EXERCISE MATERIALS -

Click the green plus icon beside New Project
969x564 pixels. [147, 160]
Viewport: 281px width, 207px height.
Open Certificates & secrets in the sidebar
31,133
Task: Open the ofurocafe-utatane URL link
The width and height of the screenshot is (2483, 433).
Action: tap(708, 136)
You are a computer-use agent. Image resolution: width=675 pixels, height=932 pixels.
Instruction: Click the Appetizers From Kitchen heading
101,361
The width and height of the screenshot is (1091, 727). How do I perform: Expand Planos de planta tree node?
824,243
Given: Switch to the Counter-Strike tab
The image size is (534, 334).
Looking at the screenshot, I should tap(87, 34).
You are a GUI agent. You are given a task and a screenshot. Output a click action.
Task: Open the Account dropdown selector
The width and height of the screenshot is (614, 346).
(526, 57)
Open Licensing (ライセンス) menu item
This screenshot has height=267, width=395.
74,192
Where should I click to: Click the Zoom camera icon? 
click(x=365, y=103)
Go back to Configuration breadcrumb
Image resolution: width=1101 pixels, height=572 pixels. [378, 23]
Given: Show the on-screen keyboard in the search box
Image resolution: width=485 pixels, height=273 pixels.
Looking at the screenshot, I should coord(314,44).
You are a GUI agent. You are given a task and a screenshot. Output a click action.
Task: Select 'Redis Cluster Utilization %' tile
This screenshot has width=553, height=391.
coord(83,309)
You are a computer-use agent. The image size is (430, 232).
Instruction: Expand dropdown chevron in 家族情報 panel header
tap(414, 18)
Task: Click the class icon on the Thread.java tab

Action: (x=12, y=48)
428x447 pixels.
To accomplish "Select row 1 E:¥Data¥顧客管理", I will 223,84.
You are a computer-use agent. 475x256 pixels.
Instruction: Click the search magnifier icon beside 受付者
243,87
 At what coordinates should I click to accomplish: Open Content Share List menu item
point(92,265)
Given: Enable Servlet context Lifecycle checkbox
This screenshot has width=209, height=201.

EXERCISE DETAILS - An exact copy of every entry above is the expected answer.

RESPONSE TO THIS EXERCISE -
Click the green plus icon beside New Project
969x564 pixels. [147, 160]
Viewport: 281px width, 207px height.
Open Certificates & secrets in the sidebar
31,133
Task: Open the ofurocafe-utatane URL link
The width and height of the screenshot is (2483, 433).
Action: tap(708, 136)
You are a computer-use agent. Image resolution: width=675 pixels, height=932 pixels.
Instruction: Click the Appetizers From Kitchen heading
101,361
The width and height of the screenshot is (1091, 727). How do I perform: Expand Planos de planta tree node?
824,243
Given: Switch to the Counter-Strike tab
The image size is (534, 334).
Looking at the screenshot, I should tap(87, 34).
You are a GUI agent. You are given a task and a screenshot. Output a click action.
Task: Open the Account dropdown selector
The width and height of the screenshot is (614, 346).
(526, 57)
Open Licensing (ライセンス) menu item
This screenshot has height=267, width=395.
74,192
Where should I click to: Click the Zoom camera icon? 
click(x=365, y=103)
Go back to Configuration breadcrumb
Image resolution: width=1101 pixels, height=572 pixels. [378, 23]
Given: Show the on-screen keyboard in the search box
Image resolution: width=485 pixels, height=273 pixels.
Looking at the screenshot, I should coord(314,44).
You are a GUI agent. You are given a task and a screenshot. Output a click action.
Task: Select 'Redis Cluster Utilization %' tile
This screenshot has width=553, height=391.
coord(83,309)
You are a computer-use agent. The image size is (430, 232).
Instruction: Expand dropdown chevron in 家族情報 panel header
tap(414, 18)
Task: Click the class icon on the Thread.java tab

Action: (x=12, y=48)
428x447 pixels.
To accomplish "Select row 1 E:¥Data¥顧客管理", I will 223,84.
You are a computer-use agent. 475x256 pixels.
Instruction: Click the search magnifier icon beside 受付者
243,87
 At what coordinates should I click to accomplish: Open Content Share List menu item
point(92,265)
Given: Enable Servlet context Lifecycle checkbox
This screenshot has width=209, height=201.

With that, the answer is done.